> Work to do
Reproduce each of the following items line for line, without any changes.

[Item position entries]
********************
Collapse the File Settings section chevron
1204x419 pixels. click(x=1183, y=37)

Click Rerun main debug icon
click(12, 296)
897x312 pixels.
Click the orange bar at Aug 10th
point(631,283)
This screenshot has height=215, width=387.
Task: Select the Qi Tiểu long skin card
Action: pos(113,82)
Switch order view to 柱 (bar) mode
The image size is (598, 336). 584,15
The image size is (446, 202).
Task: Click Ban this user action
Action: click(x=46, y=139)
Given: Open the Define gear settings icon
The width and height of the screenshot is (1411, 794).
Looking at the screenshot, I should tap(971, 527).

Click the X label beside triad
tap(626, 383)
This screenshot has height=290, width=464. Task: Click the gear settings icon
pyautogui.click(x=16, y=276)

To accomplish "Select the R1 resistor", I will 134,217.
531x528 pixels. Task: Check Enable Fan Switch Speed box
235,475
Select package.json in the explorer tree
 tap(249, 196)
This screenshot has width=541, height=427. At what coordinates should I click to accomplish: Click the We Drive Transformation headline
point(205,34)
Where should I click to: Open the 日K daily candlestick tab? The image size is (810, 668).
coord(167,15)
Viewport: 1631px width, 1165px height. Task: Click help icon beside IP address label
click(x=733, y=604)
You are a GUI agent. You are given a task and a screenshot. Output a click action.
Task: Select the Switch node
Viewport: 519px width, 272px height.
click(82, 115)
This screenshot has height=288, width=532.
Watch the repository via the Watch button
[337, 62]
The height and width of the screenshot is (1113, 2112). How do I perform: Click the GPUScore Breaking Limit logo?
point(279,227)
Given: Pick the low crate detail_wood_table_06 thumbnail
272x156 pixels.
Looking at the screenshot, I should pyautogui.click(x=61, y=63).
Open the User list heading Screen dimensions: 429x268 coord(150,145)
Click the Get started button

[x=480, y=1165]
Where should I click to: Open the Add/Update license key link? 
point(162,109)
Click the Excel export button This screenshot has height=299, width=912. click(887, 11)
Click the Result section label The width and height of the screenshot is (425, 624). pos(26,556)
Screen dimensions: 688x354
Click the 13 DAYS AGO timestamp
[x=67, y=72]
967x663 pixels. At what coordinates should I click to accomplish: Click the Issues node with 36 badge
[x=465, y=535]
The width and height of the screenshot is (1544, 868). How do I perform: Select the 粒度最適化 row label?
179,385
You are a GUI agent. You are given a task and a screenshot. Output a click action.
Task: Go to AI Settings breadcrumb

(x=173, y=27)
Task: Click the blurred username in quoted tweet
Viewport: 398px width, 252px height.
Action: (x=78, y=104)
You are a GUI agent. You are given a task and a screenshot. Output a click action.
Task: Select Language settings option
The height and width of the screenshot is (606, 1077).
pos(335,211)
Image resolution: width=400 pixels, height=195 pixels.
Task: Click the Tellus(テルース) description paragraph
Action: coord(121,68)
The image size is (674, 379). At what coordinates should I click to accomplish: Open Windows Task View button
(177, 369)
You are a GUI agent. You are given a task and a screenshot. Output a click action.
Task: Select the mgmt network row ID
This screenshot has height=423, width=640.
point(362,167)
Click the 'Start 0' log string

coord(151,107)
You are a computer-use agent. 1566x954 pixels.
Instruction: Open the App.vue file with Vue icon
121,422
********************
> Exercise answer
Collapse the File Settings section chevron
1204x419 pixels. click(x=1183, y=37)

Click Rerun main debug icon
click(12, 296)
897x312 pixels.
Click the orange bar at Aug 10th
point(631,283)
This screenshot has height=215, width=387.
Task: Select the Qi Tiểu long skin card
Action: pos(113,82)
Switch order view to 柱 (bar) mode
The image size is (598, 336). 584,15
The image size is (446, 202).
Task: Click Ban this user action
Action: click(x=46, y=139)
Given: Open the Define gear settings icon
The width and height of the screenshot is (1411, 794).
Looking at the screenshot, I should tap(971, 527).

Click the X label beside triad
tap(626, 383)
This screenshot has height=290, width=464. Task: Click the gear settings icon
pyautogui.click(x=16, y=276)

To accomplish "Select the R1 resistor", I will 134,217.
531x528 pixels. Task: Check Enable Fan Switch Speed box
235,475
Select package.json in the explorer tree
 tap(249, 196)
This screenshot has width=541, height=427. At what coordinates should I click to accomplish: Click the We Drive Transformation headline
point(205,34)
Where should I click to: Open the 日K daily candlestick tab? The image size is (810, 668).
coord(167,15)
Viewport: 1631px width, 1165px height. Task: Click help icon beside IP address label
click(x=733, y=604)
You are a GUI agent. You are given a task and a screenshot. Output a click action.
Task: Select the Switch node
Viewport: 519px width, 272px height.
click(82, 115)
This screenshot has height=288, width=532.
Watch the repository via the Watch button
[337, 62]
The height and width of the screenshot is (1113, 2112). How do I perform: Click the GPUScore Breaking Limit logo?
point(279,227)
Given: Pick the low crate detail_wood_table_06 thumbnail
272x156 pixels.
Looking at the screenshot, I should pyautogui.click(x=61, y=63).
Open the User list heading Screen dimensions: 429x268 coord(150,145)
Click the Get started button

[x=480, y=1165]
Where should I click to: Open the Add/Update license key link? 
point(162,109)
Click the Excel export button This screenshot has height=299, width=912. click(887, 11)
Click the Result section label The width and height of the screenshot is (425, 624). pos(26,556)
Screen dimensions: 688x354
Click the 13 DAYS AGO timestamp
[x=67, y=72]
967x663 pixels. At what coordinates should I click to accomplish: Click the Issues node with 36 badge
[x=465, y=535]
The width and height of the screenshot is (1544, 868). How do I perform: Select the 粒度最適化 row label?
179,385
You are a GUI agent. You are given a task and a screenshot. Output a click action.
Task: Go to AI Settings breadcrumb

(x=173, y=27)
Task: Click the blurred username in quoted tweet
Viewport: 398px width, 252px height.
Action: (x=78, y=104)
You are a GUI agent. You are given a task and a screenshot. Output a click action.
Task: Select Language settings option
The height and width of the screenshot is (606, 1077).
pos(335,211)
Image resolution: width=400 pixels, height=195 pixels.
Task: Click the Tellus(テルース) description paragraph
Action: coord(121,68)
The image size is (674, 379). At what coordinates should I click to accomplish: Open Windows Task View button
(177, 369)
You are a GUI agent. You are given a task and a screenshot. Output a click action.
Task: Select the mgmt network row ID
This screenshot has height=423, width=640.
point(362,167)
Click the 'Start 0' log string

coord(151,107)
You are a computer-use agent. 1566x954 pixels.
Instruction: Open the App.vue file with Vue icon
121,422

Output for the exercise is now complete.